For several years I had the powered LGB crossing gates on my layout in Lakewood, Colorado. They were activated by LGB track switches (1700) and a magnet under the locomotive. I had the layout set up for both clockwise and counterclockwise operation. This required 4 of the activation switches. Two on each side of the crossing. If they are placed close together the engine will activate the first switch and not the second. 

It was set up like this:

DU-------X--------UD

D is for down and U is for up. The problem is the length of the trains. For everything to work correctly they had to be pretty much the same length.

As I said, it was outside for several years, until it got trashed by a hail storm. My homeowners policy got me a new set, but I never got around to setting it up.

I think they would be great for inside layouts, but I'm not so sure about outside.

I would think that some kind of an optical sensor would be ideal for detecting a train.

Chuck


----------



## toddalin (Jan 4, 2008)

chuck n said:


> For several years I had the powered LGB crossing gates on my layout in Lakewood, Colorado. They were activated by LGB track switches (1700) and a magnet under the locomotive. I had the layout set up for both clockwise and counterclockwise operation. This required 4 of the activation switches. Two on each side of the crossing. If they are placed close together the engine will activate the first switch and not the second.
> 
> It was set up like this:
> 
> ...


 
This can be done with a track gap and a 555 chip set so that each wheel re-starts the timer cycle.

So if the 555 is set for 5 seconds, each wheel of the train will restart the 5 second period. But the next wheel hits the gap before the 5 seconds and restarts the timer before it "times out" such that the very last wheel is the only wheel to realize the 5 second period and all trains will raise the gates after the same period, after the last car, regardless of train length.


----------



## chuck n (Jan 2, 2008)

Thanks, Todd. That was all done 23+ years ago. Your system sounds a lot better. Here in Virginia I have a problem with rain, mud, ants, spiders, etc. in anything with a motor left outside on or near the ground.

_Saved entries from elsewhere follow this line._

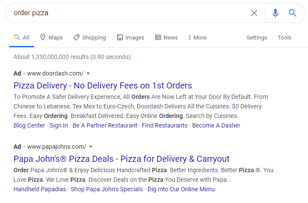Screen dimensions: 308x203
Task: Select the All results tab
Action: point(22,37)
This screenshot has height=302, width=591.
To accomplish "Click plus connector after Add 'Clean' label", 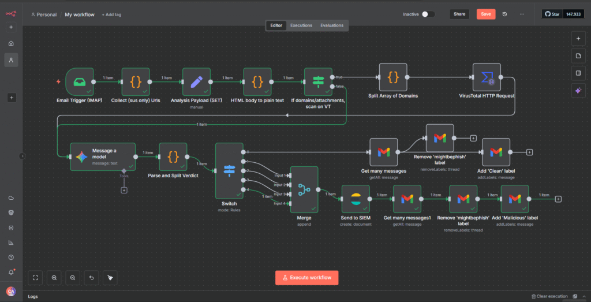I will pos(529,152).
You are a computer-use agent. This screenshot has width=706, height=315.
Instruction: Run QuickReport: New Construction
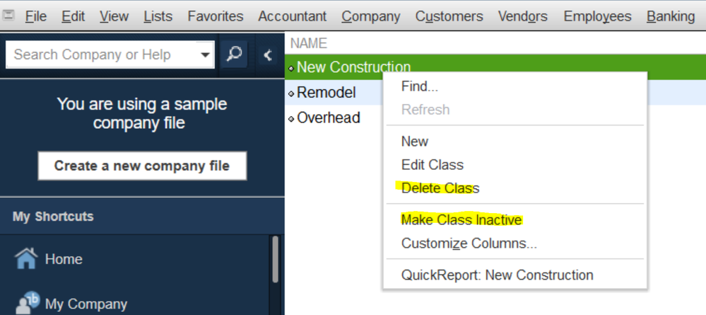pos(497,275)

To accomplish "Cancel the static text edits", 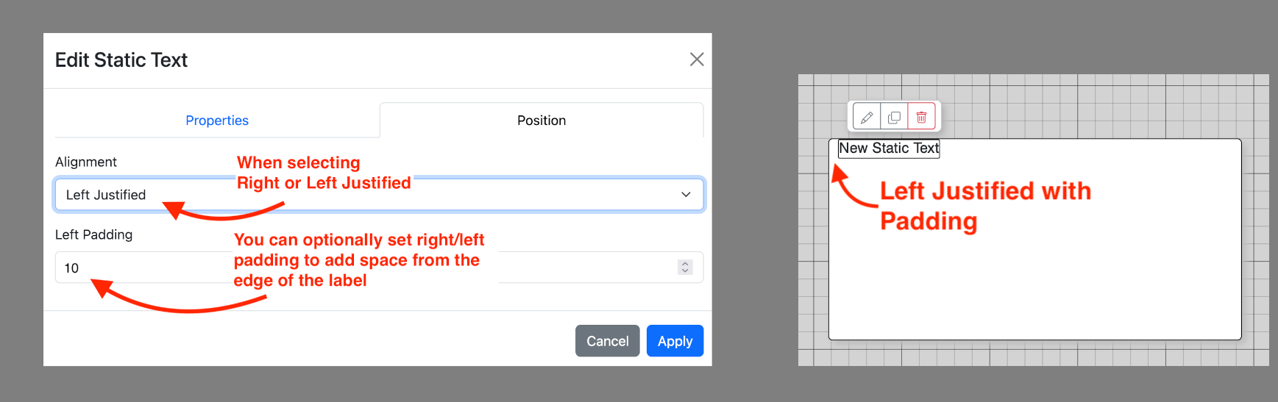I will [x=607, y=341].
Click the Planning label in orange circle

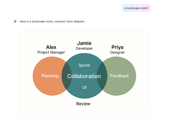point(50,76)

Somethings were easier in Colorado.

Chuck


----------



## toddalin (Jan 4, 2008)

Agreed. The animated stuff is put out for open houses and comes in afterwards. My stuff gets watered 3 times daily.

Some of the electronics used in the control of the trains is housed in weatherproof boxes or PVC tubing that sit under "birdhouses" and faux rock. Some of it, housed in small structures, comes in at the end of the day.

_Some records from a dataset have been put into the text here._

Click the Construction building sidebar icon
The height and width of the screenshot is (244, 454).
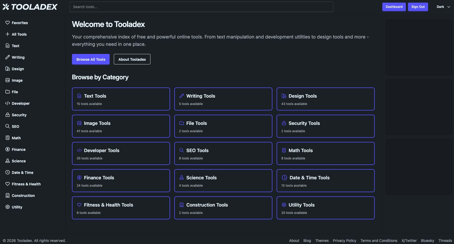8,196
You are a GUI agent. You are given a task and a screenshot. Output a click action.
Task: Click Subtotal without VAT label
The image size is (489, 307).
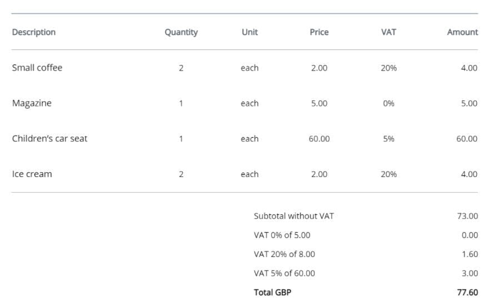[293, 216]
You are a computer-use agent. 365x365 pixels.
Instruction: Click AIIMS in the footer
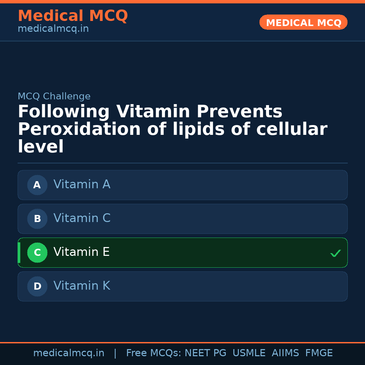tap(285, 353)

Here you see Gustav at his new gig icing cars at the Bear Whiz Bear facility. He was featured in _Garden Railways_ Magazine, Oct 2012, including the schematic. Though easily removable, he stays with the railcar and it too comes in.

Gustav uses a 556 chip and a solenoid to pull a brass "teeter-totter" within the car. The other end of the teeter-totter has a rod that sticks up through the bottom of the hatch and "punches" at the block of ice raising it, the pike, and Gustav's arms, such that it looks like he's trying to force the block into the hatch.


----------



## SD90WLMT (Feb 16, 2010)

So I went out for My mail just now....

Coming back in, a train was reaching the summit, just having crossed the posted "W" signs...
I backed up some to see the gates in My rearview mirror...which started dropping while the train had only reached a point another 100 ft. after the "W" signs....

This tells me I can set the Whistle posts at 16 ft. and a trigger to drop the gate arms at about 12 ft from the crossing itself.....

This represents actual distances, w/o any compression of space....

Dirk


----------



## GN_Rocky (Jan 6, 2008)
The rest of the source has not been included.